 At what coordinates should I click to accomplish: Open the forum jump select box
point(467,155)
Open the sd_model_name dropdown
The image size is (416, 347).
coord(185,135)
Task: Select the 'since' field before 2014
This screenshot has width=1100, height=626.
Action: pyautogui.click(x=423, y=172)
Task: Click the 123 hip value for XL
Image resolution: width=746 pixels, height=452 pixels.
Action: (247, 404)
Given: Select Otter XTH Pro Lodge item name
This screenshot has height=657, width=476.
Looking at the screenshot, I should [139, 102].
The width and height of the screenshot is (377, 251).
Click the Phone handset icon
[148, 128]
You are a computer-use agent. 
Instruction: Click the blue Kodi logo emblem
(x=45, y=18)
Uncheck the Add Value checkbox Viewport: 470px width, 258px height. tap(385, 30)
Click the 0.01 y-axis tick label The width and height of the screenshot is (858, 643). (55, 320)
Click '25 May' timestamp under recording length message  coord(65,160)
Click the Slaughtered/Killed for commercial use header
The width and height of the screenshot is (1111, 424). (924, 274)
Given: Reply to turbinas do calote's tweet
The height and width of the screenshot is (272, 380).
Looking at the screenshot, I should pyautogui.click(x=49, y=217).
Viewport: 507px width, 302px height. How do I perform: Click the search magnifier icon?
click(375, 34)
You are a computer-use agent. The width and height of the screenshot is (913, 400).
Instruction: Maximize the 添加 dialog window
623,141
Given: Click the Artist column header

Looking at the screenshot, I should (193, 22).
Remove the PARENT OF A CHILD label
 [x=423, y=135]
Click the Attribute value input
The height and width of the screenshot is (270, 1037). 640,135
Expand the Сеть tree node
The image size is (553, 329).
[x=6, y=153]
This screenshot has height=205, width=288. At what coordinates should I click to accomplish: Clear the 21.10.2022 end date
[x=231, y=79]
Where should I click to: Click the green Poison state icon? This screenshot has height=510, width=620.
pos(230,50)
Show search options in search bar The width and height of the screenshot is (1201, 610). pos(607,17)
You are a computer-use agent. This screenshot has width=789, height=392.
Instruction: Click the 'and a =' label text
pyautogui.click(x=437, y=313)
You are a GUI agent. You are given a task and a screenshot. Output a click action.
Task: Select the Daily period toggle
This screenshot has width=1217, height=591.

• What you need to do:
Convert the material above into a Markdown table with two columns, No. and Entry. Put each nonblank line in its own row.

• Answer to this exercise:
| No. | Entry |
|---|---|
| 1 |  At what coordinates should I click to accomplish: Open the forum jump select box |
| 2 | point(467,155) |
| 3 | Open the sd_model_name dropdown |
| 4 | The image size is (416, 347). |
| 5 | coord(185,135) |
| 6 | Task: Select the 'since' field before 2014 |
| 7 | This screenshot has width=1100, height=626. |
| 8 | Action: pyautogui.click(x=423, y=172) |
| 9 | Task: Click the 123 hip value for XL |
| 10 | Image resolution: width=746 pixels, height=452 pixels. |
| 11 | Action: (247, 404) |
| 12 | Given: Select Otter XTH Pro Lodge item name |
| 13 | This screenshot has height=657, width=476. |
| 14 | Looking at the screenshot, I should [139, 102]. |
| 15 | The width and height of the screenshot is (377, 251). |
| 16 | Click the Phone handset icon |
| 17 | [148, 128] |
| 18 | You are a computer-use agent.  |
| 19 | Instruction: Click the blue Kodi logo emblem |
| 20 | (x=45, y=18) |
| 21 | Uncheck the Add Value checkbox Viewport: 470px width, 258px height. tap(385, 30) |
| 22 | Click the 0.01 y-axis tick label The width and height of the screenshot is (858, 643). (55, 320) |
| 23 | Click '25 May' timestamp under recording length message  coord(65,160) |
| 24 | Click the Slaughtered/Killed for commercial use header |
| 25 | The width and height of the screenshot is (1111, 424). (924, 274) |
| 26 | Given: Reply to turbinas do calote's tweet |
| 27 | The height and width of the screenshot is (272, 380). |
| 28 | Looking at the screenshot, I should pyautogui.click(x=49, y=217). |
| 29 | Viewport: 507px width, 302px height. How do I perform: Click the search magnifier icon? |
| 30 | click(375, 34) |
| 31 | You are a computer-use agent. The width and height of the screenshot is (913, 400). |
| 32 | Instruction: Maximize the 添加 dialog window |
| 33 | 623,141 |
| 34 | Given: Click the Artist column header |
| 35 | Looking at the screenshot, I should (193, 22). |
| 36 | Remove the PARENT OF A CHILD label |
| 37 |  [x=423, y=135] |
| 38 | Click the Attribute value input |
| 39 | The height and width of the screenshot is (270, 1037). 640,135 |
| 40 | Expand the Сеть tree node |
| 41 | The image size is (553, 329). |
| 42 | [x=6, y=153] |
| 43 | This screenshot has height=205, width=288. At what coordinates should I click to accomplish: Clear the 21.10.2022 end date |
| 44 | [x=231, y=79] |
| 45 | Where should I click to: Click the green Poison state icon? This screenshot has height=510, width=620. |
| 46 | pos(230,50) |
| 47 | Show search options in search bar The width and height of the screenshot is (1201, 610). pos(607,17) |
| 48 | You are a computer-use agent. This screenshot has width=789, height=392. |
| 49 | Instruction: Click the 'and a =' label text |
| 50 | pyautogui.click(x=437, y=313) |
| 51 | You are a GUI agent. You are given a task and a screenshot. Output a click action. |
| 52 | Task: Select the Daily period toggle |
| 53 | This screenshot has width=1217, height=591. |